Fokus | Indien – Dringender Handlungsbedarf! Diese Branchen in China werden betroffen sein! Wie wird sich das auf die Weltwirtschaft auswirken?

Indien erlebt derzeit eine neue COVID-19-Welle. Seit dem 22. April liegt die Zahl der neu bestätigten Fälle in Indien konstant bei über 300.000 und hat damit den bisherigen Höchstwert an Neuinfektionen an einem einzigen Tag in den USA übertroffen. Die Gesamtzahl der bestätigten Fälle in Indien erreichte 17,3132 Millionen und liegt damit weltweit an zweiter Stelle hinter den USA. Elektrischer Klemmenblock, Leiterplattenverbinder Und Dreiecksreflektor sollte beachtet werden.

Angesichts der Impfstoffsättigung, der Virusvariabilität und des Mangels an medizinischen Ressourcen hat Indien den Notstand ausgerufen, und viele Städte wurden abgeriegelt. Die Blockademaßnahmen des letzten Jahres haben der indischen Wirtschaft jedoch schwere Einbußen beschert und zu einem negativen BIP-Wachstum in zwei aufeinanderfolgenden Quartalen geführt. Welche Auswirkungen hat die Verschärfung der Epidemie in Indien und auf die Weltwirtschaft in diesem Jahr? Welche Branchen in China werden betroffen sein?

Blockademaßnahmen belasten die Wirtschaft

Derzeit sind Teile Indiens in Städten abgeriegelt. Neu-Delhi hat einen einwöchigen Lockdown ab dem 19. April angekündigt. Während dieser Zeit bleiben Einkaufszentren, Kinos, Restaurants und andere öffentliche Einrichtungen geschlossen. Dreizehn weitere Bundesstaaten haben ebenfalls beschlossen, Wochenendbeschränkungen, Ausgangssperren oder Lockdowns zu verhängen. Maharashtra, das fast 15 % des indischen BIP ausmacht, hat die meisten seiner Fabriken seit dem 14. April geschlossen.

BIP-Wachstum in Zweifel

Die Blockade verschärfte die ohnehin schon schwache Wirtschaftslage Indiens. Tatsächlich hatte sich das Wirtschaftswachstum Indiens bereits vor dem Ausbruch der Pandemie deutlich verlangsamt, und das Zentrale Statistikamt gab an, dass Indien im Fiskaljahr 2019/20 (April 2019 bis März 2020) nur um 4,2 % gewachsen war – ein neuer Tiefststand seit 11 Jahren.

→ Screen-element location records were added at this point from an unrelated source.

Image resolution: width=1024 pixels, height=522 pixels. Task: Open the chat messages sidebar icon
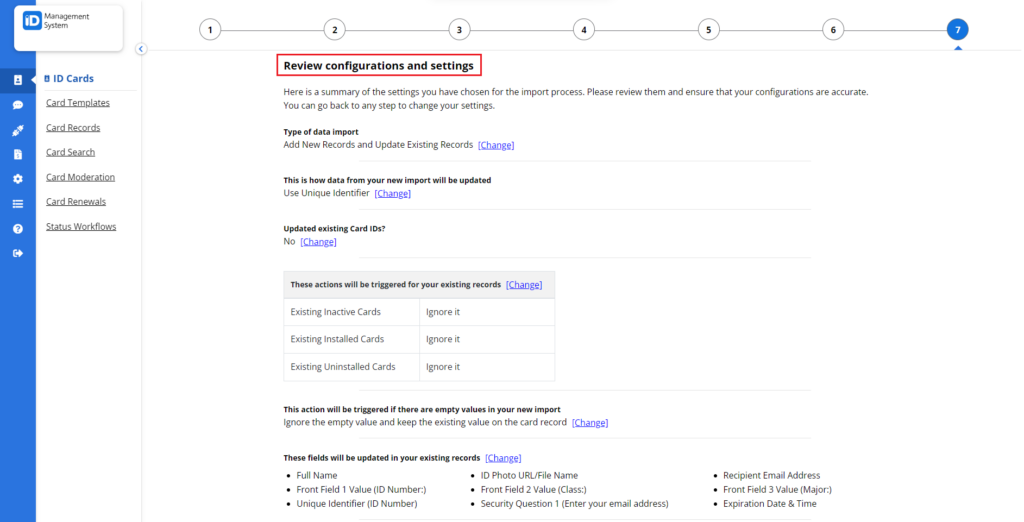tap(18, 105)
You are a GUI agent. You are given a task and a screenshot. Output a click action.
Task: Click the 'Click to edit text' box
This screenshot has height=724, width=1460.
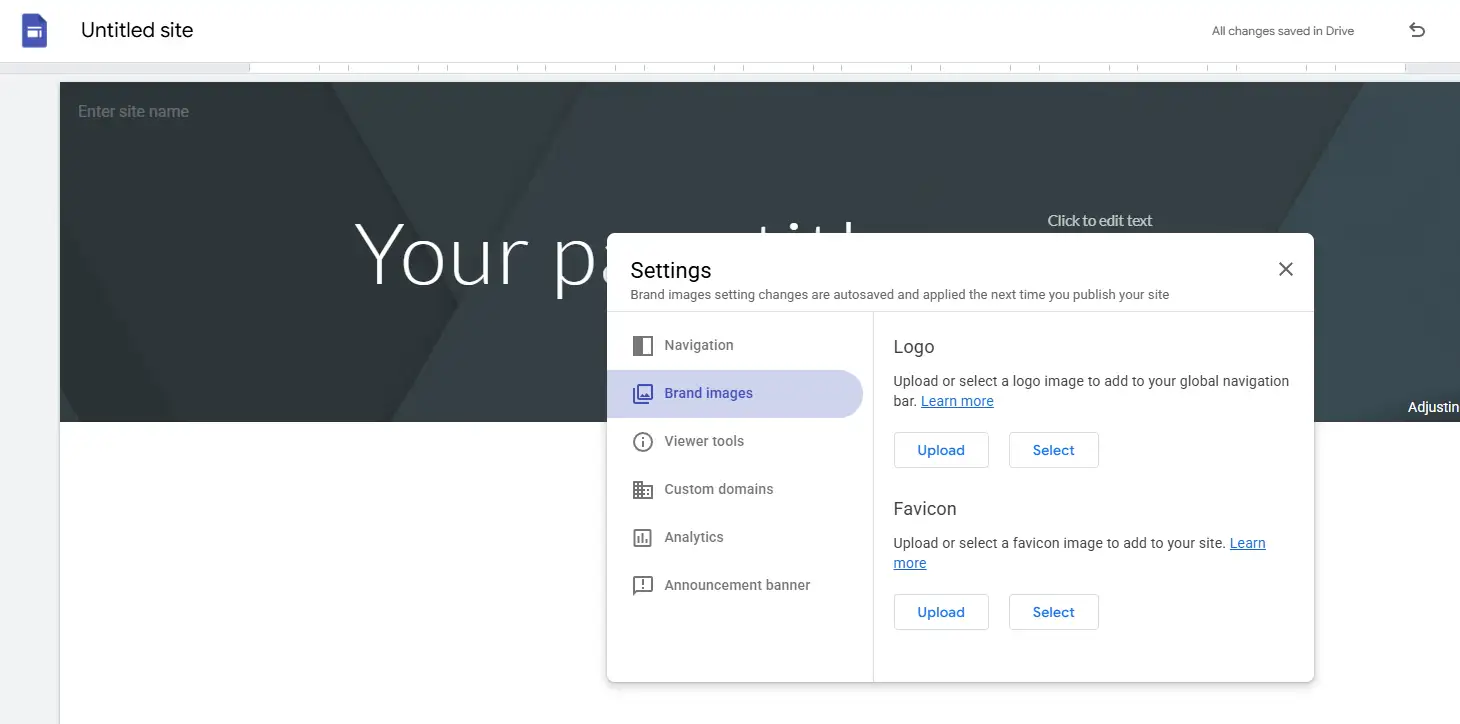(x=1099, y=220)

Indien war von März bis Juni letzten Jahres abgeriegelt. Im indischen Wirtschaftsgefüge macht der Dienstleistungssektor etwa 60 % des BIP aus. Dies führte zu einem nahezu vollständigen Stillstand der Wirtschaft und einem negativen Wachstum in zwei aufeinanderfolgenden Quartalen. Das BIP sank im Zeitraum April bis Juni 2020 um 7 %, was den stärksten Rückgang seit Beginn der Quartalszahlen im Jahr 1996 darstellte. 5 % im zweiten Quartal (Juli - September 2020). Im dritten Quartal (Oktober - Dezember 2020) begann das BIP Indiens wieder positiv zu wachsen und stieg um 0,4 %. Dennoch bleibt Indien das ganze Jahr über negativ. Laut der neuesten Prognose des Zentralen Statistikamtes vom 26. Februar wird für Indien im Geschäftsjahr 2020-2021 ein Wachstum von -8 % erwartet.

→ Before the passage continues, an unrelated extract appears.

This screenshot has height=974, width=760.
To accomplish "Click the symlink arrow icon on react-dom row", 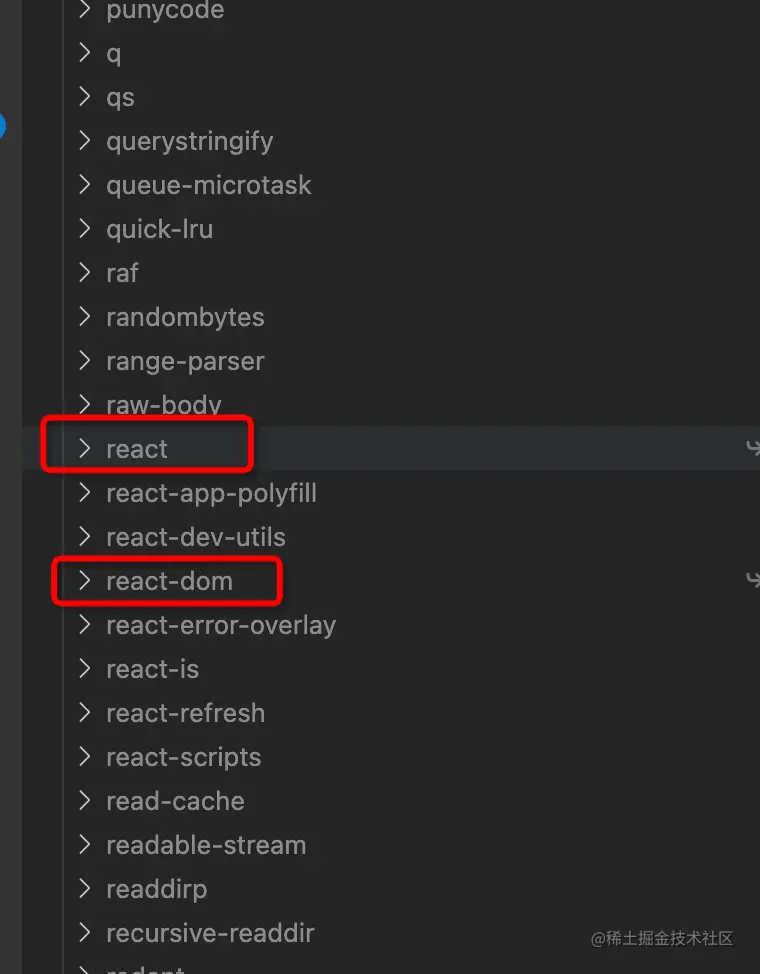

Anfang April veröffentlichte der IWF seinen neuesten Weltwirtschaftsausblick, der für Indien ein Wachstum von 12,5 % für 2021 prognostizierte – die höchste globale Wachstumsrate (8,4 %) und weltweit 6 %. Der IWF begründete dies mit der stärkeren Erholung als ursprünglich erwartet, die sich nach dem Rückgang in einigen großen Ländern wie Indien ergab. Einige Ökonomen bezweifeln jedoch, dass diese Wachstumsrate selbst auf Basis des niedrigen Vorjahreswertes erreicht werden kann. Der IWF weist zudem auf erhebliche Unsicherheiten für die Zukunft hin und warnt vor einer deutlichen Verschlechterung der wirtschaftlichen Aussichten, sollte eine neue, resistente Virusvariante die Epidemie weiter verschärfen.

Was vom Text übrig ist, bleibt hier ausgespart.